Tax Reform Revenue Raising Provisions Will Affect Some Companies More Than Others
November 13, 2017
By Murray J Solomon
Although there will surely be many changes made before a law is enacted, both the Senate and the House’s current versions of “The Tax Cut and Jobs Act” would have some very unfavorable impacts to certain corporations. There are always winners and losers with any new tax changes, and some companies could find themselves paying more taxes from a bill that includes the words “tax cut.” Two potentially troubling provisions for some companies will be the interest limitation rules and new limits on the amount of net operating losses (“NOLs”) that can be used to offset future taxable income.
The profile of the company that may feel these impacts the most are highly-leveraged companies that have large NOLs and who currently pay no federal taxes.
One of the reasons for the interest limitation proposal is that the writers believe some companies are getting too much tax benefit between their interest deductions and the depreciation or other expensing of capital investments bought with the borrowed dollars.

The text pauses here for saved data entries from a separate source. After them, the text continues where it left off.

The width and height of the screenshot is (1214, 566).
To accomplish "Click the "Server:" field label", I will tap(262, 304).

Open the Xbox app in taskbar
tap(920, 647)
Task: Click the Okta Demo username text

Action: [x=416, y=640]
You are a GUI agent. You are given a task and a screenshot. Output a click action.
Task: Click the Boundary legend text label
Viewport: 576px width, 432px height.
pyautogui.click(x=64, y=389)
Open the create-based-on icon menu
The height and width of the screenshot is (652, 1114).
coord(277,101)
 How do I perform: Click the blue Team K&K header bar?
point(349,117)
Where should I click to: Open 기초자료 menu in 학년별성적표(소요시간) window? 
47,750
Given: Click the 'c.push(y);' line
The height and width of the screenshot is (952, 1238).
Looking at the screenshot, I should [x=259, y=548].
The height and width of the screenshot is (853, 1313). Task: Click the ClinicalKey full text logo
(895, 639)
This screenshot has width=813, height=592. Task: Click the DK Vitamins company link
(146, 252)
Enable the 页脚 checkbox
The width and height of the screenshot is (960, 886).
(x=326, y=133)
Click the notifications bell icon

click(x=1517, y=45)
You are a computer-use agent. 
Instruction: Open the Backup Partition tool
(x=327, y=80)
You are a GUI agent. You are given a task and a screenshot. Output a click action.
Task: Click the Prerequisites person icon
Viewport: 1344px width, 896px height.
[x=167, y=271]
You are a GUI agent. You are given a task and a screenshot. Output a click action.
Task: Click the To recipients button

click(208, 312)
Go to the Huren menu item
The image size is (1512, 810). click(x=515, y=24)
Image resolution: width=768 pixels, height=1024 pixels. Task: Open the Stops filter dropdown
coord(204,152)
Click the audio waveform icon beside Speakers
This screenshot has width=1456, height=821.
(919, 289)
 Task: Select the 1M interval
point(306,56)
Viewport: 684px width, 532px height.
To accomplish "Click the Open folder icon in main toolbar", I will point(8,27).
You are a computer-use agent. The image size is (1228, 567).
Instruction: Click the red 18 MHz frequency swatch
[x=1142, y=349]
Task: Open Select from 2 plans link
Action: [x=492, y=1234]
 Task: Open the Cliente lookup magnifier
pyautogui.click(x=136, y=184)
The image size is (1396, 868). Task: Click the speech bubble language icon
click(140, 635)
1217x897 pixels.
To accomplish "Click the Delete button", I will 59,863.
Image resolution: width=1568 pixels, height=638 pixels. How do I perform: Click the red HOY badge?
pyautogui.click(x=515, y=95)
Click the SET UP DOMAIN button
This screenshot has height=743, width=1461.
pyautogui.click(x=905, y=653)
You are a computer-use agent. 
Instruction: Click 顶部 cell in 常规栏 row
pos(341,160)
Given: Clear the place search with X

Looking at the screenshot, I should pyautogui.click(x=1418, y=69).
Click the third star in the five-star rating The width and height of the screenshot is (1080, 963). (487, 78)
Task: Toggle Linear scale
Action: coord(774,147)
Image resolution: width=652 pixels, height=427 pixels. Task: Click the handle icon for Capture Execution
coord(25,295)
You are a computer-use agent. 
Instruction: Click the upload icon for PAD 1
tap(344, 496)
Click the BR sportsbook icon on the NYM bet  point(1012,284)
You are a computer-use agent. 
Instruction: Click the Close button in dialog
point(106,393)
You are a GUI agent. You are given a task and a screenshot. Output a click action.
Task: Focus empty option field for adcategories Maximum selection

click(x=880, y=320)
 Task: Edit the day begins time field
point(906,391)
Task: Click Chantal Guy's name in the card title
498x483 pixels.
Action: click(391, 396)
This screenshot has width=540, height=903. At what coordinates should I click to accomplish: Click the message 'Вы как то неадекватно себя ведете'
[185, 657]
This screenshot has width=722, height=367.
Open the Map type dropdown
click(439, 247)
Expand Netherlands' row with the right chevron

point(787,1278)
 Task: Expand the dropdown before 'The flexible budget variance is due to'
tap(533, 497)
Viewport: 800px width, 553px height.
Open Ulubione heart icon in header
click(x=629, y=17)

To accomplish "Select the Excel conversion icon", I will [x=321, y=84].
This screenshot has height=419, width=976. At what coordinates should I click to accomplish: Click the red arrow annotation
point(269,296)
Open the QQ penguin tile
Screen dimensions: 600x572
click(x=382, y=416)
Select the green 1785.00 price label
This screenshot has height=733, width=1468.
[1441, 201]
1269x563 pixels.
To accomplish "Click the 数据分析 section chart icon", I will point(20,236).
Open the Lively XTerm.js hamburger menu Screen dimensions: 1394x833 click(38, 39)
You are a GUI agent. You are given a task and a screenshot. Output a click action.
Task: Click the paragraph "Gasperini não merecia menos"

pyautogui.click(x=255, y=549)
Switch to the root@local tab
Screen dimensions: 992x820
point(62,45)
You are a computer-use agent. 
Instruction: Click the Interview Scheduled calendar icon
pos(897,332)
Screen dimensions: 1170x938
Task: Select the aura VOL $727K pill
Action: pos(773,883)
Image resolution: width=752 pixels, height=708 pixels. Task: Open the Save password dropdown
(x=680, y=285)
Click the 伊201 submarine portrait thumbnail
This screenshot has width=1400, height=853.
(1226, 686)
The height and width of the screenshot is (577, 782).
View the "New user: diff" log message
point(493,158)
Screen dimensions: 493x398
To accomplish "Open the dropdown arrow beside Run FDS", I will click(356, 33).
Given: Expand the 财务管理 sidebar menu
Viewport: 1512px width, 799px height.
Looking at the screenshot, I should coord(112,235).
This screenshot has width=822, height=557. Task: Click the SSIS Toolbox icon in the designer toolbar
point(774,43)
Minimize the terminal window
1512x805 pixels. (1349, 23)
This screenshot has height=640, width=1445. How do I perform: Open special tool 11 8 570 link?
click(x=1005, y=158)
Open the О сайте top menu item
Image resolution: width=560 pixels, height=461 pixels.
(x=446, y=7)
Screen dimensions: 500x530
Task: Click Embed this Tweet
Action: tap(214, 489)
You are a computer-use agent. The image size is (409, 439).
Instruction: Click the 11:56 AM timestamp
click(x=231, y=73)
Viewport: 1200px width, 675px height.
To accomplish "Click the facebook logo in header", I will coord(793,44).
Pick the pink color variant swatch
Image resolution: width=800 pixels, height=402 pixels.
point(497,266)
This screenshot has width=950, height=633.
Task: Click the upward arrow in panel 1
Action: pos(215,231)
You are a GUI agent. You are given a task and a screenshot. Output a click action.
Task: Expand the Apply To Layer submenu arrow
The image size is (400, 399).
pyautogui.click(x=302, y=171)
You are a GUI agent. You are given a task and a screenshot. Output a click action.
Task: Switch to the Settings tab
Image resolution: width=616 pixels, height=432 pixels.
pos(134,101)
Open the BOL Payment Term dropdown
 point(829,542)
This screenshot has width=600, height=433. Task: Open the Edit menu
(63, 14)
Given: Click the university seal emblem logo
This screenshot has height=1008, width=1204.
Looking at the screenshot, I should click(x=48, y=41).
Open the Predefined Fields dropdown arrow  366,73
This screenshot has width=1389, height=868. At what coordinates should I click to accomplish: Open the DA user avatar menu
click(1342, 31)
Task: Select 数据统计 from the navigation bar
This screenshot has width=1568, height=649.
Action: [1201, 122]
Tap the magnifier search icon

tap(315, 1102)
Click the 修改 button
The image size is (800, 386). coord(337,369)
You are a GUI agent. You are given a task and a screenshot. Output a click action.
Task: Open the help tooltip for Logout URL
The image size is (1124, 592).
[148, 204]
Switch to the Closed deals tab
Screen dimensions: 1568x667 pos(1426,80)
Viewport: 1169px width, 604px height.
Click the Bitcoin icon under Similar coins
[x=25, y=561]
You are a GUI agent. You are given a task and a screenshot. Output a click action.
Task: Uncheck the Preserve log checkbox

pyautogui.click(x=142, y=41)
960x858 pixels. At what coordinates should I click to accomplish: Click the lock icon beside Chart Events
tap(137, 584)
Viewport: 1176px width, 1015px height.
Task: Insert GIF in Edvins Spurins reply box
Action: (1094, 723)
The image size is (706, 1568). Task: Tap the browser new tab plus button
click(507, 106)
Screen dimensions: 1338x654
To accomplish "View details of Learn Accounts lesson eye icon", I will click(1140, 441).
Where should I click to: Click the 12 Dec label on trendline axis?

Granted the proposals would allow 100% immediate expensing of capital investments, but this is a temporary benefit (lasting only through 2023) while the interest limitation is permanent. There are two separate interest limitations. The first is a “30% limitation” limiting interest deductions to 30% of taxable income calculated, under the House proposal, without regard to net interest expense, NOLs, depreciation, and amortization. The Senate version is even harsher, limiting interest deductions to 30% of taxable income calculated without regard to net interest expense or NOLs but leaving depreciation and amortization in the calculation to create an even larger limitation. The second is an interest expense limitation for companies that are members of an “international financial reporting group.” Companies would need to calculate both limitations and be subject to the lesser of the two. Under the House proposal, any disallowed interest can be carried forward for five years but would then be lost if not used. The Senate proposal would allow for an indefinite carry forward of disallowed interest.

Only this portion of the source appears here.